Washington D.C. — El presidente de Estados Unidos, Donald Trump, ha vuelto a sacudir al mundo del entretenimiento con una medida inesperada: la imposición de un arancel del 100 % a todas las películas producidas fuera del país. El anuncio, realizado a través de su red social Truth Social, ha generado una ola de reacciones tanto dentro como fuera de Estados Unidos, y plantea un nuevo escenario de confrontación en el ya competitivo mercado audiovisual global.
Trump justificó la decisión alegando que la industria cinematográfica estadounidense está atravesando una “rápida decadencia” provocada por los incentivos fiscales que otros países ofrecen a los cineastas internacionales. En palabras del mandatario: “Este es un esfuerzo concertado de otras naciones y, por lo tanto, una amenaza para la seguridad nacional. Es, además de todo lo demás, mensaje y propaganda”.
Según la agencia Reuters, el presidente ha autorizado al Departamento de Comercio y otras agencias gubernamentales a iniciar de inmediato el proceso para aplicar el nuevo arancel, aunque por ahora no se han revelado detalles técnicos sobre su implementación. Entre los aspectos aún sin definir se encuentran si la medida afectará tanto a películas proyectadas en salas de cine como a contenidos distribuidos vía streaming, ni si el cálculo del impuesto se basará en costos de producción o recaudaciones de taquilla.
El secretario de Comercio, Howard Lutnick, confirmó que “estamos en ello”, mientras la Asociación Cinematográfica de Estados Unidos (MPAA) se ha mantenido en silencio frente a los cuestionamientos. Sin embargo, fuentes de la industria aseguran que ejecutivos de estudios están trabajando para entender el alcance y las implicaciones de la medida.

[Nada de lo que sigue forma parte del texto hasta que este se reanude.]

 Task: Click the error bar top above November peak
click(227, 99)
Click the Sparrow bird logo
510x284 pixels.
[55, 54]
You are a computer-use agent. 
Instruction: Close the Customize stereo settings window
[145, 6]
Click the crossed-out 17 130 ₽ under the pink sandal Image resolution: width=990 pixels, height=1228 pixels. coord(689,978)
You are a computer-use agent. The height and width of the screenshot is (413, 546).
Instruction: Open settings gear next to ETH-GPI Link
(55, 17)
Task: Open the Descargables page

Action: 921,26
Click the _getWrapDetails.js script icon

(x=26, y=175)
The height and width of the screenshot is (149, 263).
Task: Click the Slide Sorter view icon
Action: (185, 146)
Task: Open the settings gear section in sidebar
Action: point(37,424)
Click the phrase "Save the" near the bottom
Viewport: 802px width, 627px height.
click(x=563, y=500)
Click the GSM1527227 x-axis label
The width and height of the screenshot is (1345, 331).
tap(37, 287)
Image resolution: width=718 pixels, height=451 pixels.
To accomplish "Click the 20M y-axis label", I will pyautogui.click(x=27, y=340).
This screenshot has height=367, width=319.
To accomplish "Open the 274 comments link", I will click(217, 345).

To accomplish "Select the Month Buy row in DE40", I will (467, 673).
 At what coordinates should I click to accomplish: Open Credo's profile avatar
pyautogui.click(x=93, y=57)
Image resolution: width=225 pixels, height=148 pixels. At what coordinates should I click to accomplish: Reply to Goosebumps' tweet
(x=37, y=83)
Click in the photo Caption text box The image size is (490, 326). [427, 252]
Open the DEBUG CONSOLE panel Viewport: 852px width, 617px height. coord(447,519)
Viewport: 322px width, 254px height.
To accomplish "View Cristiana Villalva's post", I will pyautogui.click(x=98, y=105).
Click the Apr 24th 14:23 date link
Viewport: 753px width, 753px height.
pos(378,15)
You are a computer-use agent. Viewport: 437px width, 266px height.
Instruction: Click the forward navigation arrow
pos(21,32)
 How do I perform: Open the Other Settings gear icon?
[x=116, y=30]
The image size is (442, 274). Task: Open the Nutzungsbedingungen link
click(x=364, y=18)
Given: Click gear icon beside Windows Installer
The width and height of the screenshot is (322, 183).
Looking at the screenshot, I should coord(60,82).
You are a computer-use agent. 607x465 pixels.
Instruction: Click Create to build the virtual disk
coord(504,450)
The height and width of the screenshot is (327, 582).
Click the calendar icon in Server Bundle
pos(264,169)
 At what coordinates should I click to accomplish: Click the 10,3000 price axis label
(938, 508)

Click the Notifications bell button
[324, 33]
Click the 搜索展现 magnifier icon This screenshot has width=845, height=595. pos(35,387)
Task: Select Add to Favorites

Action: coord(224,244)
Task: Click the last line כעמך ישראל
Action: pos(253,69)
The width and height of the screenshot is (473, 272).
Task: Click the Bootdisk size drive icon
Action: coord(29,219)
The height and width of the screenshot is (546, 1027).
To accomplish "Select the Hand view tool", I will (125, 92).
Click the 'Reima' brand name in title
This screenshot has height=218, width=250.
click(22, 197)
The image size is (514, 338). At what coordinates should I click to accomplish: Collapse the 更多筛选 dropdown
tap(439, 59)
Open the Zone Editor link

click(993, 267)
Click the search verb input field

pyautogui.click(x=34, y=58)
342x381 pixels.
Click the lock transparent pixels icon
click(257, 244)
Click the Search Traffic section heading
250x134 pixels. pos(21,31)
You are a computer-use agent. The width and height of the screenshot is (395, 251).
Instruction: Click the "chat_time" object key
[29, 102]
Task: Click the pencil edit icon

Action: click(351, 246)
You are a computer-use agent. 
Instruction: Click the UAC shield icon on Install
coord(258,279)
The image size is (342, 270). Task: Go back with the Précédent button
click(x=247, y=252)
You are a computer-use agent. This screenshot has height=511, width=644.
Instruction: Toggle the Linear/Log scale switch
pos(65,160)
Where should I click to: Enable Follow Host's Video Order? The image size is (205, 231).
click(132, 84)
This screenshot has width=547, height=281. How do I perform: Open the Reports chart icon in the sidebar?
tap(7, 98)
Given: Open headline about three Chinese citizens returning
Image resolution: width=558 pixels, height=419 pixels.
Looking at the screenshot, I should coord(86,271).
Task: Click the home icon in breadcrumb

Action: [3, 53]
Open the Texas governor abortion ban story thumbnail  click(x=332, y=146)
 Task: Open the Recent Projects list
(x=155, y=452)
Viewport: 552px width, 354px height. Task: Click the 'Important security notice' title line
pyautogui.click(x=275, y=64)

En un mensaje cargado de tono nacionalista, Trump reiteró su postura: “¡Queremos películas hechas en Estados Unidos, otra vez!”. Esta no es la primera vez que el presidente interviene directamente en Hollywood. A inicios de año, nombró a celebridades como Jon Voight, Sylvester Stallone y Mel Gibson para asesorar al gobierno en un plan para revitalizar la industria cinematográfica nacional.
Desde hace años, grandes producciones han migrado fuera de Estados Unidos, tentadas por beneficios fiscales en países como Canadá, Reino Unido, Australia y Nueva Zelanda. Estudios como Walt Disney, Netflix y Universal Pictures han optado por rodar películas en estos destinos para reducir costos y maximizar beneficios.
El impacto de esta política ya ha trascendido fronteras. Los gobiernos de Australia y Nueva Zelanda respondieron con firmeza, asegurando que defenderán sus industrias locales y calificando la decisión estadounidense como “un ataque a la cooperación cinematográfica internacional”.
Expertos del sector advierten que el contexto global complica el panorama. De acuerdo con la firma Ampere Analysis, se estima que para 2025 se inviertan cerca de 248 mil millones de dólares en producción de contenido audiovisual, lo que ha llevado a muchos países a ofrecer incentivos agresivos para atraer parte de ese mercado.
Mientras tanto, el futuro de Hollywood parece incierto, con una industria que enfrenta no solo la presión internacional, sino también un nuevo marco regulatorio que podría alterar significativamente el equilibrio del mercado cinematográfico mundial.